**INFORMATION SUPPLIED**.
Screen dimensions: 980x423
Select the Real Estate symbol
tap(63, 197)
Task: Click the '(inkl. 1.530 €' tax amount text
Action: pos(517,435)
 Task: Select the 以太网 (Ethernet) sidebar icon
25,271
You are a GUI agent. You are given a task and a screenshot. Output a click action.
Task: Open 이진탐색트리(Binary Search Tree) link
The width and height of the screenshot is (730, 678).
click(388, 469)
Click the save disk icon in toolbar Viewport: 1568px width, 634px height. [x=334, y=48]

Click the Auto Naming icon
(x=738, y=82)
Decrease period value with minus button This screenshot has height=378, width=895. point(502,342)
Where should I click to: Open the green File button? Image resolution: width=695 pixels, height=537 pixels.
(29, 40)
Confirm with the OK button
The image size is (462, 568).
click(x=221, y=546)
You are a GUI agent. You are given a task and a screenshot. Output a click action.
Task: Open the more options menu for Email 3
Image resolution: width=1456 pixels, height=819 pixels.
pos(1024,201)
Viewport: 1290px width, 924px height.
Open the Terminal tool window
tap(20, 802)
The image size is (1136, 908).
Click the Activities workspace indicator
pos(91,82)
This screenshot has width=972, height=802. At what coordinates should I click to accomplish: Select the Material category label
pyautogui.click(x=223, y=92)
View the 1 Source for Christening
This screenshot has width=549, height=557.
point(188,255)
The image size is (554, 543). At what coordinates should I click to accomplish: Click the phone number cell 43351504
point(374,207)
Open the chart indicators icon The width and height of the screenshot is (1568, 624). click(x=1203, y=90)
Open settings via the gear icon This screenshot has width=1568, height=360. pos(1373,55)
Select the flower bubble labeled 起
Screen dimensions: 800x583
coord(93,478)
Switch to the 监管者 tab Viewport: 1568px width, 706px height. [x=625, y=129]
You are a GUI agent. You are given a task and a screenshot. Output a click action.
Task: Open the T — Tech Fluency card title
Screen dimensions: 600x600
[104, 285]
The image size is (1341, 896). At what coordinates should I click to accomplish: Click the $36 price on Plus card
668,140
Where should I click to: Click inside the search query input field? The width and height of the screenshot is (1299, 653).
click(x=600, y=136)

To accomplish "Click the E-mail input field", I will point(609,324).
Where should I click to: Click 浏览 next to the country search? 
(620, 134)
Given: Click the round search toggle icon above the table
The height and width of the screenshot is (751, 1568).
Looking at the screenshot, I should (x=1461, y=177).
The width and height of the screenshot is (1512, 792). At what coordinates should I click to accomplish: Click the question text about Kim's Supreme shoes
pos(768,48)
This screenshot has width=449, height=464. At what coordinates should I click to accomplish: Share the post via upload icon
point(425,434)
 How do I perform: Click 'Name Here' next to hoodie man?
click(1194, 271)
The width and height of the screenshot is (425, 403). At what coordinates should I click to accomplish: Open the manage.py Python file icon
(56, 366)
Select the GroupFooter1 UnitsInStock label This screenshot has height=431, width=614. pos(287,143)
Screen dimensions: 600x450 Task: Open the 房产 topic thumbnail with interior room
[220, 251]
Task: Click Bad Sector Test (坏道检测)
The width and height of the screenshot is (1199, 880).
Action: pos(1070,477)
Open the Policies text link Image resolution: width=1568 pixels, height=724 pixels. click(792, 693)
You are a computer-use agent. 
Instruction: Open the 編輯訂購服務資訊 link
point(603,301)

**WHAT TO PRODUCE**.
Working from the listing above, give it again word for word.

**REPLY**.
Screen dimensions: 980x423
Select the Real Estate symbol
tap(63, 197)
Task: Click the '(inkl. 1.530 €' tax amount text
Action: pos(517,435)
 Task: Select the 以太网 (Ethernet) sidebar icon
25,271
You are a GUI agent. You are given a task and a screenshot. Output a click action.
Task: Open 이진탐색트리(Binary Search Tree) link
The width and height of the screenshot is (730, 678).
click(388, 469)
Click the save disk icon in toolbar Viewport: 1568px width, 634px height. [x=334, y=48]

Click the Auto Naming icon
(x=738, y=82)
Decrease period value with minus button This screenshot has height=378, width=895. point(502,342)
Where should I click to: Open the green File button? Image resolution: width=695 pixels, height=537 pixels.
(29, 40)
Confirm with the OK button
The image size is (462, 568).
click(x=221, y=546)
You are a GUI agent. You are given a task and a screenshot. Output a click action.
Task: Open the more options menu for Email 3
Image resolution: width=1456 pixels, height=819 pixels.
pos(1024,201)
Viewport: 1290px width, 924px height.
Open the Terminal tool window
tap(20, 802)
The image size is (1136, 908).
Click the Activities workspace indicator
pos(91,82)
This screenshot has width=972, height=802. At what coordinates should I click to accomplish: Select the Material category label
pyautogui.click(x=223, y=92)
View the 1 Source for Christening
This screenshot has width=549, height=557.
point(188,255)
The image size is (554, 543). At what coordinates should I click to accomplish: Click the phone number cell 43351504
point(374,207)
Open the chart indicators icon The width and height of the screenshot is (1568, 624). click(x=1203, y=90)
Open settings via the gear icon This screenshot has width=1568, height=360. pos(1373,55)
Select the flower bubble labeled 起
Screen dimensions: 800x583
coord(93,478)
Switch to the 监管者 tab Viewport: 1568px width, 706px height. [x=625, y=129]
You are a GUI agent. You are given a task and a screenshot. Output a click action.
Task: Open the T — Tech Fluency card title
Screen dimensions: 600x600
[104, 285]
The image size is (1341, 896). At what coordinates should I click to accomplish: Click the $36 price on Plus card
668,140
Where should I click to: Click inside the search query input field? The width and height of the screenshot is (1299, 653).
click(x=600, y=136)

To accomplish "Click the E-mail input field", I will point(609,324).
Where should I click to: Click 浏览 next to the country search? 
(620, 134)
Given: Click the round search toggle icon above the table
The height and width of the screenshot is (751, 1568).
Looking at the screenshot, I should (x=1461, y=177).
The width and height of the screenshot is (1512, 792). At what coordinates should I click to accomplish: Click the question text about Kim's Supreme shoes
pos(768,48)
This screenshot has width=449, height=464. At what coordinates should I click to accomplish: Share the post via upload icon
point(425,434)
 How do I perform: Click 'Name Here' next to hoodie man?
click(1194, 271)
The width and height of the screenshot is (425, 403). At what coordinates should I click to accomplish: Open the manage.py Python file icon
(56, 366)
Select the GroupFooter1 UnitsInStock label This screenshot has height=431, width=614. pos(287,143)
Screen dimensions: 600x450 Task: Open the 房产 topic thumbnail with interior room
[220, 251]
Task: Click Bad Sector Test (坏道检测)
The width and height of the screenshot is (1199, 880).
Action: pos(1070,477)
Open the Policies text link Image resolution: width=1568 pixels, height=724 pixels. click(792, 693)
You are a computer-use agent. 
Instruction: Open the 編輯訂購服務資訊 link
point(603,301)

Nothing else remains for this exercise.